Quantifying the degree and patterns of zooplankton synchrony among lakes connected in a watershed can contrast the relative roles of climatic and landscape processes in controlling invertebrate population abundance. Here I investigated the temporal coherence (degree of synchrony among populations in a region) of interannual abundances for common freshwater zooplankton in five lakes situated in the Qu'Appelle Valley, Saskatchewan, Canada, from 1994 to 1999. The average correlation coefficient of time series data was used to estimate temporal coherence of individual species of copepods (Diacyclops thomasi, Leptodiaptomus siciloides), cladocerans (Bosmina longirostris, Daphnia retrocurva, Daphnia pulex, Daphnia galeata mendota, Leptodora kinditi) and algae (total chlorophyll). Spatial patterns were also examined by regressing inter-lake synchrony against a measure of lake separation between five Qu'Appelle lakes.

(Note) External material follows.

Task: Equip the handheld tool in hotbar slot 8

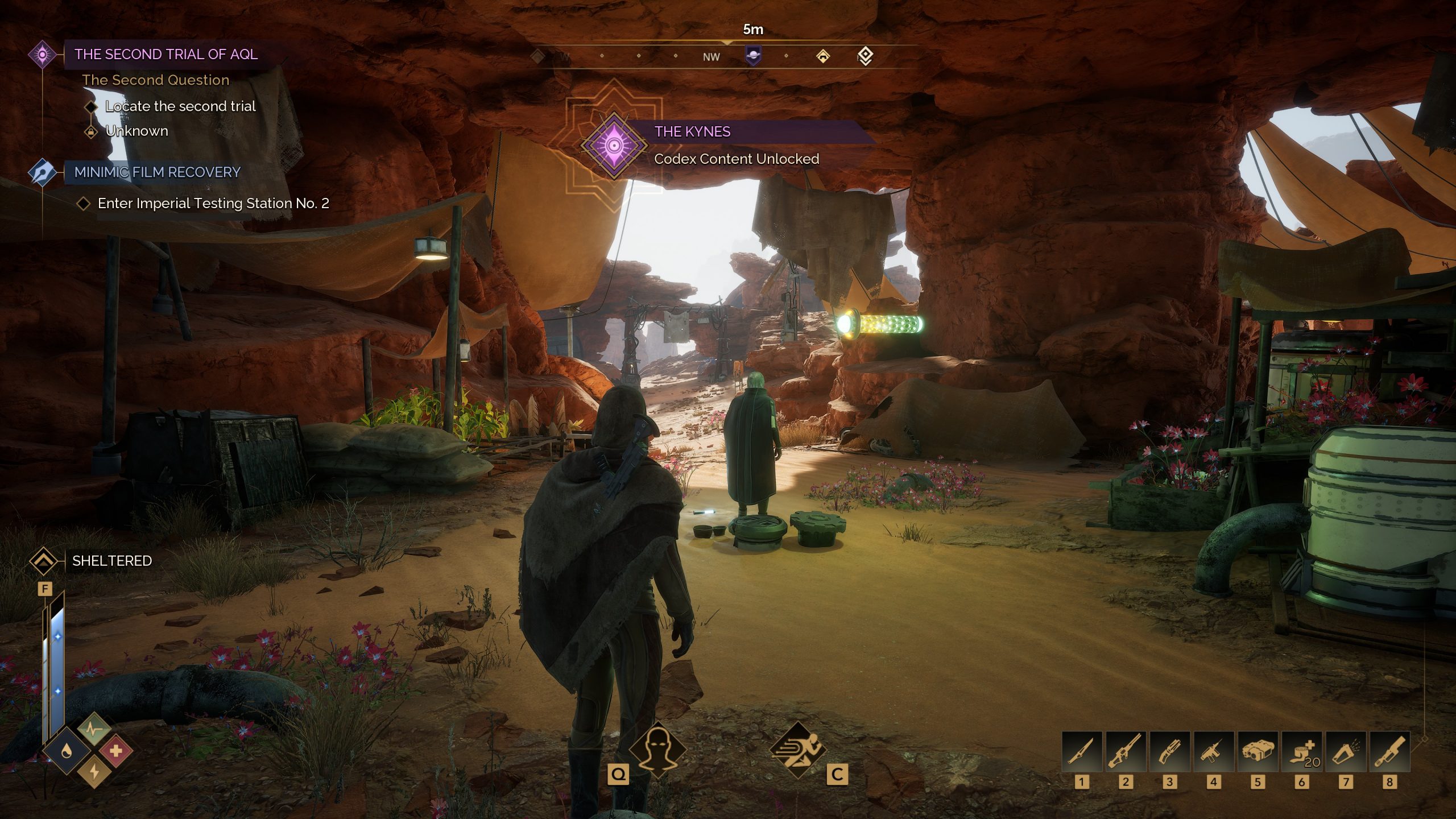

Although the Qu'Appelle lakes are connected in the landscape, I hypothesised that zooplankton should exhibit uniform spatial variations of inter-lake synchrony regardless of the distance between lakes; implicating climate as the most important regional control of zooplankton populations.
Average temporal coherence for common cladoceran and copepod zooplankton were relatively low and variable among taxa (range = -0.134 to 0.802). Only one species, Leptodiaptomus siciloides, showed a statistically significant (P lt 0.05) average temporal coherence (r = 0.802) in this analysis. Spatial patterns of inter-lake synchrony varied among species. In general, inter-lake synchrony of large-bodied Daphnia increased with the degree of lake separation, whereas, that of copepods declined or remained constant, although patterns were not always statistically significant. Leptodiaptomus siciloides, was the only species that exhibited a uniform and synchronous pattern of spatial coherence, indicating that some proportion of interannual fluctuations in abundance was due to regional regulators such as climate. Analysis of the lake-pair synchrony and the average lake-pair synchrony for all taxa revealed that differences in lake morphology appeared to contribute to differences in the average synchrony measures among lake-pairs. Overall, synchrony of zooplankton populations appeared to be regulated mainly by site-specific processes, leading to high coherence when lakes exhibited similar physical, chemical, and biological properties.